== WORK INSTRUCTION ==
I would like the number of lines in the data that contain the word "computer". Please give that number alone.

··· RECORDS SHOWN

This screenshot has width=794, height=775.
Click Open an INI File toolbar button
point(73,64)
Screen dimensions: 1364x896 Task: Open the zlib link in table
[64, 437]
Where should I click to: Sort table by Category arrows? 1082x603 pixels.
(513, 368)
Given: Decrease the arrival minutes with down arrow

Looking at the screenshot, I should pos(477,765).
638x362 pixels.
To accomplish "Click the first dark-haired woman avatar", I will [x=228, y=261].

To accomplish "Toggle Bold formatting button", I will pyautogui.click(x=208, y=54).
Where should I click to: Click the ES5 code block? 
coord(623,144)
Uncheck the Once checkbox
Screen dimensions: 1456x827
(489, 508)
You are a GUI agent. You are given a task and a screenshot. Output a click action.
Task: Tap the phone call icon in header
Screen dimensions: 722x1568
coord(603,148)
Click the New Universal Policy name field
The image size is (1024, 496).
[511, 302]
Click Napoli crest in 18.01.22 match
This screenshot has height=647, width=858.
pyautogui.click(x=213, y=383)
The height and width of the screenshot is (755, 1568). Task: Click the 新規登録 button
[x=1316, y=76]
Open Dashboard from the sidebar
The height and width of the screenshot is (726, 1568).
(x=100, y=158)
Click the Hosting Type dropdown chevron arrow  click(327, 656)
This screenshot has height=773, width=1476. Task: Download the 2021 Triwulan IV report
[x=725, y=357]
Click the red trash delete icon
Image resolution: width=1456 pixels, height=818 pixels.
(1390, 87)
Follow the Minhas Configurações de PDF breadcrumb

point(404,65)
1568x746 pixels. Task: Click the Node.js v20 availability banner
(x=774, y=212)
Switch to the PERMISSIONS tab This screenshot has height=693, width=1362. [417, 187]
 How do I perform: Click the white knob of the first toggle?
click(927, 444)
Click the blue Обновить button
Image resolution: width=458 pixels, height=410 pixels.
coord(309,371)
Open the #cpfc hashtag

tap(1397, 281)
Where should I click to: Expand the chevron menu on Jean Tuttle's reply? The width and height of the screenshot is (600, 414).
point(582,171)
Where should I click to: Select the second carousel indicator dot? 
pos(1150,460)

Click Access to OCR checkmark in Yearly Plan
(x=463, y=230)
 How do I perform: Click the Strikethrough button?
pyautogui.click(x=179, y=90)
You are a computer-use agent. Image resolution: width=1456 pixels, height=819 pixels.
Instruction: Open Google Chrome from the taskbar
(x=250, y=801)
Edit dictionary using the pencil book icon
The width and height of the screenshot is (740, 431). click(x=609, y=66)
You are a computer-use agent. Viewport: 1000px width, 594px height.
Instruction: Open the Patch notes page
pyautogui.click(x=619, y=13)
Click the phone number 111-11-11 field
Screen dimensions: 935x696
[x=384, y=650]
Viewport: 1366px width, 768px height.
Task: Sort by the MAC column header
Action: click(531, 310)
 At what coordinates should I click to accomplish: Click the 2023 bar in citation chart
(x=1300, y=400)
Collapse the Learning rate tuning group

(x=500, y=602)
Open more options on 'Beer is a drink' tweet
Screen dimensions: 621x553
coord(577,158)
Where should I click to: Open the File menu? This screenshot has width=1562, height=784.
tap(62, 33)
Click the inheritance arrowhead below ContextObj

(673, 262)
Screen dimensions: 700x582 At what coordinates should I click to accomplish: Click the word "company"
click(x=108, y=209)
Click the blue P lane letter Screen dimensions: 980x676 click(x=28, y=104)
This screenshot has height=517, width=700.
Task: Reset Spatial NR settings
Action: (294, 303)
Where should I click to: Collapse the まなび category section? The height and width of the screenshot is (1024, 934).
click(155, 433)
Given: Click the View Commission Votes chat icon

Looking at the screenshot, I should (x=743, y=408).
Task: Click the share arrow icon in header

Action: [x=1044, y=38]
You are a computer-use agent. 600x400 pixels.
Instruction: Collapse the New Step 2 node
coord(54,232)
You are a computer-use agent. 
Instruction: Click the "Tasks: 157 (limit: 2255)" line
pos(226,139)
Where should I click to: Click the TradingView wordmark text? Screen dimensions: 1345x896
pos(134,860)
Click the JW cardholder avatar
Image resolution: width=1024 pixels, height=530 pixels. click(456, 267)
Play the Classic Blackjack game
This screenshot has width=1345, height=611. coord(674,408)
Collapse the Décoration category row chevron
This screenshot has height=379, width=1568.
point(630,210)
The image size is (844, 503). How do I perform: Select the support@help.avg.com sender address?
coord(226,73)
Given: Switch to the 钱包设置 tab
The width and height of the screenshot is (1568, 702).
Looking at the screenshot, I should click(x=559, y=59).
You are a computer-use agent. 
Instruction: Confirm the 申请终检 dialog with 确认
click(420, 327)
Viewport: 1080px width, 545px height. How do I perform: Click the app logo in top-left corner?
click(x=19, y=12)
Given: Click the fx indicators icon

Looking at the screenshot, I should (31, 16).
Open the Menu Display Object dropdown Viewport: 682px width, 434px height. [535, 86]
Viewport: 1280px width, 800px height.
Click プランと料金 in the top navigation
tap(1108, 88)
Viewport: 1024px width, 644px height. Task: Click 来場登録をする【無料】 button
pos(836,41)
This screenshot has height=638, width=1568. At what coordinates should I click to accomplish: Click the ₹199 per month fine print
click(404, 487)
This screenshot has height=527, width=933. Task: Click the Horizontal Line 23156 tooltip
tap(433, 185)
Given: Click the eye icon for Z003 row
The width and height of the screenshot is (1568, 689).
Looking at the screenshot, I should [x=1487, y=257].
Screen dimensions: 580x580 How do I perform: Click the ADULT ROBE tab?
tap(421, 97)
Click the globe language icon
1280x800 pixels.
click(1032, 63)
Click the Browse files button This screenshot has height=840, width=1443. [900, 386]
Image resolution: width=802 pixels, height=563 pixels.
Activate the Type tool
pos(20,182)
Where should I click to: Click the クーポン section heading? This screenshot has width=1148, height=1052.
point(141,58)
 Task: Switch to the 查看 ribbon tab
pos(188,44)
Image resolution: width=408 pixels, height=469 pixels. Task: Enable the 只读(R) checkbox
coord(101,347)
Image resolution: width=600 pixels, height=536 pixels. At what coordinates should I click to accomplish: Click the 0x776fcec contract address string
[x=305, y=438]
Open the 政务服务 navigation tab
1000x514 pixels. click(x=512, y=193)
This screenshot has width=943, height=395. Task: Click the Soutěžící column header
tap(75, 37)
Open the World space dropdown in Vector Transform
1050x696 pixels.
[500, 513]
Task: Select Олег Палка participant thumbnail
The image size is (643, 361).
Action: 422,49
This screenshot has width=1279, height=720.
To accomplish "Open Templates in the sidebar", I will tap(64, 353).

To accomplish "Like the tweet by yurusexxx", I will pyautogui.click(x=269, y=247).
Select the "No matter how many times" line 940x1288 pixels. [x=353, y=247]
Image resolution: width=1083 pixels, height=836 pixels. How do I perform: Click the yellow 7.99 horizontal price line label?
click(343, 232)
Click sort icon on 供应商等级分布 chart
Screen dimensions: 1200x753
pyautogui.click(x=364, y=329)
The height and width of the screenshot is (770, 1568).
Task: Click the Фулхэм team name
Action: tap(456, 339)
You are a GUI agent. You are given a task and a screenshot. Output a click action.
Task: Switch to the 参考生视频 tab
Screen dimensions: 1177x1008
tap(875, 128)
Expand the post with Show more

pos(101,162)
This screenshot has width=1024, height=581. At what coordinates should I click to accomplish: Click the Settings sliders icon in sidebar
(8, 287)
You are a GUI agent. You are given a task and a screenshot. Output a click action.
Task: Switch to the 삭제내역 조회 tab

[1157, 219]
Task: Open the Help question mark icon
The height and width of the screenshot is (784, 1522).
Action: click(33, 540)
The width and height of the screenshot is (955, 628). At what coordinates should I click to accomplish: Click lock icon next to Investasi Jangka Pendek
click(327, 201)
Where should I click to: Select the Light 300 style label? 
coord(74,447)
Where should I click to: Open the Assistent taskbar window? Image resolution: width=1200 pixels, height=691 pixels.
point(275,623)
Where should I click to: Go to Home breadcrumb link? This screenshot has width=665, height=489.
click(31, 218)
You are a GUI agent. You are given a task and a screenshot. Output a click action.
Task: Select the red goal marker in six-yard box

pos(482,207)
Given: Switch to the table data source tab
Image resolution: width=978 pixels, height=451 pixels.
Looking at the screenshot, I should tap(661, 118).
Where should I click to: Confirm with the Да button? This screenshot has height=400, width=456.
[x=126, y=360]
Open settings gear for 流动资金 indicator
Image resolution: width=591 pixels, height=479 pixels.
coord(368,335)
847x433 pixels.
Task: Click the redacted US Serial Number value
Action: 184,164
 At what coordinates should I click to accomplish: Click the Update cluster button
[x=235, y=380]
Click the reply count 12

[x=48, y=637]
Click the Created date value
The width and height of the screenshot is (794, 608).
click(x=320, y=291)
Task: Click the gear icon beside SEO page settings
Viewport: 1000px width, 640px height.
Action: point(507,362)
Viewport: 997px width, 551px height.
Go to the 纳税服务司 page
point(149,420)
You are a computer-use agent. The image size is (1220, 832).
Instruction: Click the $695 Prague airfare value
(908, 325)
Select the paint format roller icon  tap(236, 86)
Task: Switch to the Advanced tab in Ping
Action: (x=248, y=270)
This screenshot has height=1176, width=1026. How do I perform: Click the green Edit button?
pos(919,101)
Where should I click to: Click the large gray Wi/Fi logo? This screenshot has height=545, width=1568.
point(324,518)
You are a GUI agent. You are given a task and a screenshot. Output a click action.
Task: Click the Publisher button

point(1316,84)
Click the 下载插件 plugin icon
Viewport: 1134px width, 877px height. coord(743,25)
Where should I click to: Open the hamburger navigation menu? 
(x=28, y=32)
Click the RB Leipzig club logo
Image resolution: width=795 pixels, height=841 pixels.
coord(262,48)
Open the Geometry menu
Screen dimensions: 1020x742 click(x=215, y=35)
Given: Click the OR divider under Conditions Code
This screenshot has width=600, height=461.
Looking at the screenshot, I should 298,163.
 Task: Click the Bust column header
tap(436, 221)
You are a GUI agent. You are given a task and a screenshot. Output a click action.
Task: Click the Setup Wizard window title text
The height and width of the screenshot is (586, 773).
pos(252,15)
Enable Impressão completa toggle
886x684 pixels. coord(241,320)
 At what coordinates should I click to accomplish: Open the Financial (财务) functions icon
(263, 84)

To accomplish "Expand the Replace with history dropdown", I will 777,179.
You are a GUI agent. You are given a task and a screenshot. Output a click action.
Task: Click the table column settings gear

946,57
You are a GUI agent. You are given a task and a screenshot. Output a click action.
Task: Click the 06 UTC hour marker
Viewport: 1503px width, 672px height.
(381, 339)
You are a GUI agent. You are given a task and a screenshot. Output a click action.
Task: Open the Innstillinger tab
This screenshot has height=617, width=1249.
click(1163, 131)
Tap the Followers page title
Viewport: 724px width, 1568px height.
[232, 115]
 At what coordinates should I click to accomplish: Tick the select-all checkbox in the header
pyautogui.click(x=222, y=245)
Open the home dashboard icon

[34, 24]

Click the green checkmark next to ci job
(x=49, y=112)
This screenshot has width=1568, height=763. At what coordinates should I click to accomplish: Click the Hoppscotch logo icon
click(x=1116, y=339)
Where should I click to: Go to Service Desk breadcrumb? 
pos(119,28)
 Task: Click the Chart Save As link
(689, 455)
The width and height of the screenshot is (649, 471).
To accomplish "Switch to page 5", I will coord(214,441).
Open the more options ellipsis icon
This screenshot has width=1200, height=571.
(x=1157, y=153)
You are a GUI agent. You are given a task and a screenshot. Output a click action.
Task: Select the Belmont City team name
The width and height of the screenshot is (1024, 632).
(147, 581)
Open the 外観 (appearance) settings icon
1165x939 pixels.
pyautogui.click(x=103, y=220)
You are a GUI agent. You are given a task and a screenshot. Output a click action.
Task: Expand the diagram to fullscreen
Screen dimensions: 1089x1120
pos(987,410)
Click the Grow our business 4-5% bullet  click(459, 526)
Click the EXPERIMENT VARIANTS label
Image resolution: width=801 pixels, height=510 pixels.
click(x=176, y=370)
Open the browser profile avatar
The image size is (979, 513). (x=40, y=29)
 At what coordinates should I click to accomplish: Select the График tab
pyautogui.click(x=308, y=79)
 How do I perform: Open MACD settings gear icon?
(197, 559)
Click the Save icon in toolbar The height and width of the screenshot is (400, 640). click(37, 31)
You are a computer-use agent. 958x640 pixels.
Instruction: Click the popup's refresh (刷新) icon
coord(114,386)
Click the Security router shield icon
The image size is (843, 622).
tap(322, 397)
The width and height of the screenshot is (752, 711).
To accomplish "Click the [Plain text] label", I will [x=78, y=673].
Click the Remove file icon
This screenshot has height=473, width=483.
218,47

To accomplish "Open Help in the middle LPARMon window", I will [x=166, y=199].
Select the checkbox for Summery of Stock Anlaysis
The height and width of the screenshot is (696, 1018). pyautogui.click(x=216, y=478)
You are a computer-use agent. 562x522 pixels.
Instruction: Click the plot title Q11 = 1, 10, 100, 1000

······

== ANSWER BOX ==
8